To do: Go through each line of the records below and count those with the word "ayurvationhealthcare". Give only the count.

------ Provided information ------

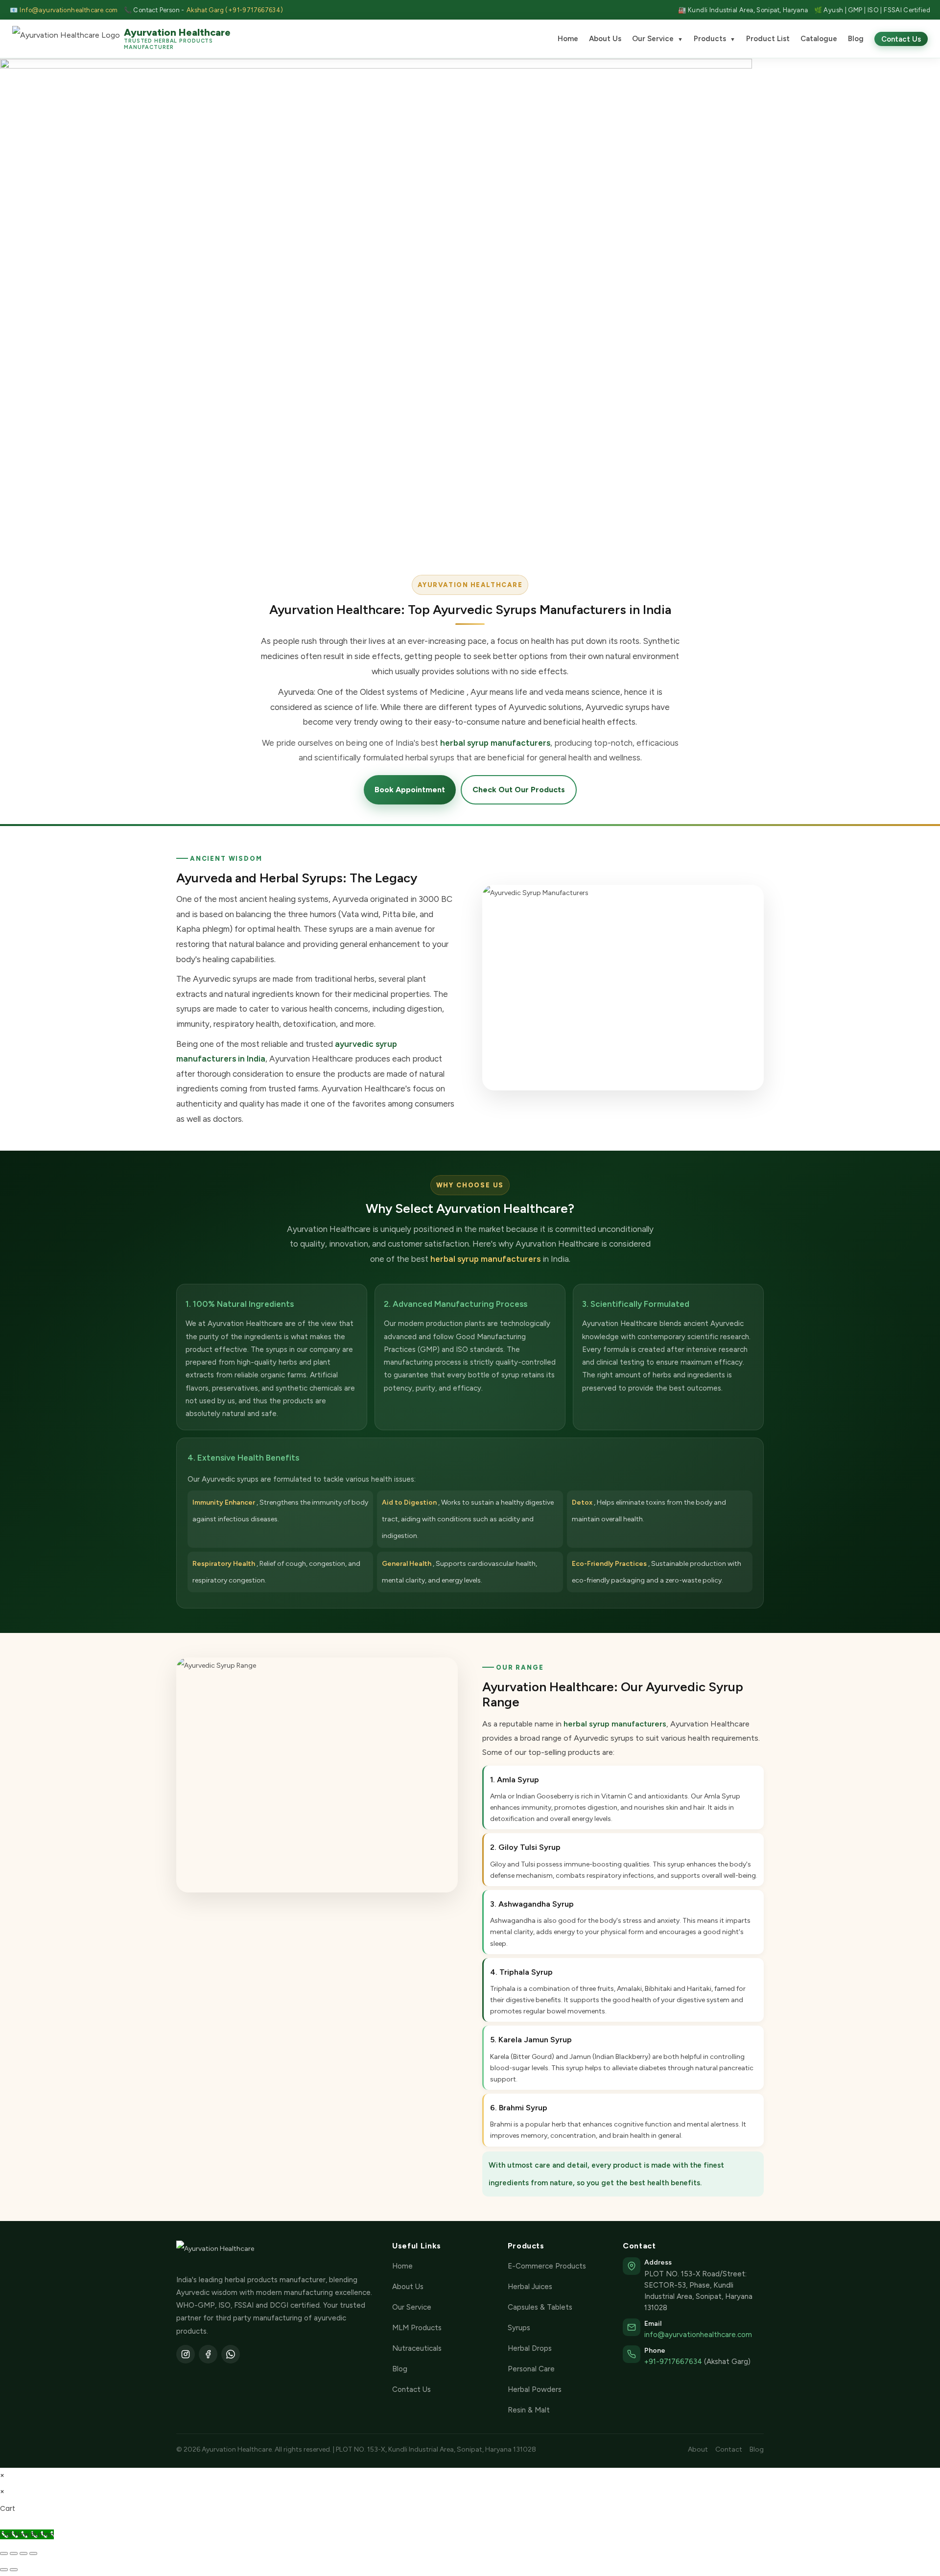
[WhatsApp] (230, 2354)
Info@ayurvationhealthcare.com (69, 10)
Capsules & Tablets (540, 2307)
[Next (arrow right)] (14, 2569)
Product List (768, 38)
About (698, 2449)
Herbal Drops (530, 2348)
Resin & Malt (529, 2410)
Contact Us (901, 38)
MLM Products (417, 2327)
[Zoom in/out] (4, 2553)
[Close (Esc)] (33, 2553)
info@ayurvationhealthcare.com (698, 2334)
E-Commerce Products (547, 2266)
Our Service (657, 38)
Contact (728, 2449)
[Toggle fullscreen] (14, 2553)
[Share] (23, 2553)
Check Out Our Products (518, 789)
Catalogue (818, 38)
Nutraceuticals (417, 2348)
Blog (856, 38)
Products (714, 38)
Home (568, 38)
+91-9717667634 (673, 2361)
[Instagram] (185, 2354)
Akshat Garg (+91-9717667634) (235, 10)
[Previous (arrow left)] (4, 2569)
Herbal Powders (535, 2389)
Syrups (519, 2327)
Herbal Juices (530, 2286)
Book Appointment (410, 789)
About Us (605, 38)
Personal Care (531, 2368)
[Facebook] (208, 2354)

------

Solution to the exercise: 2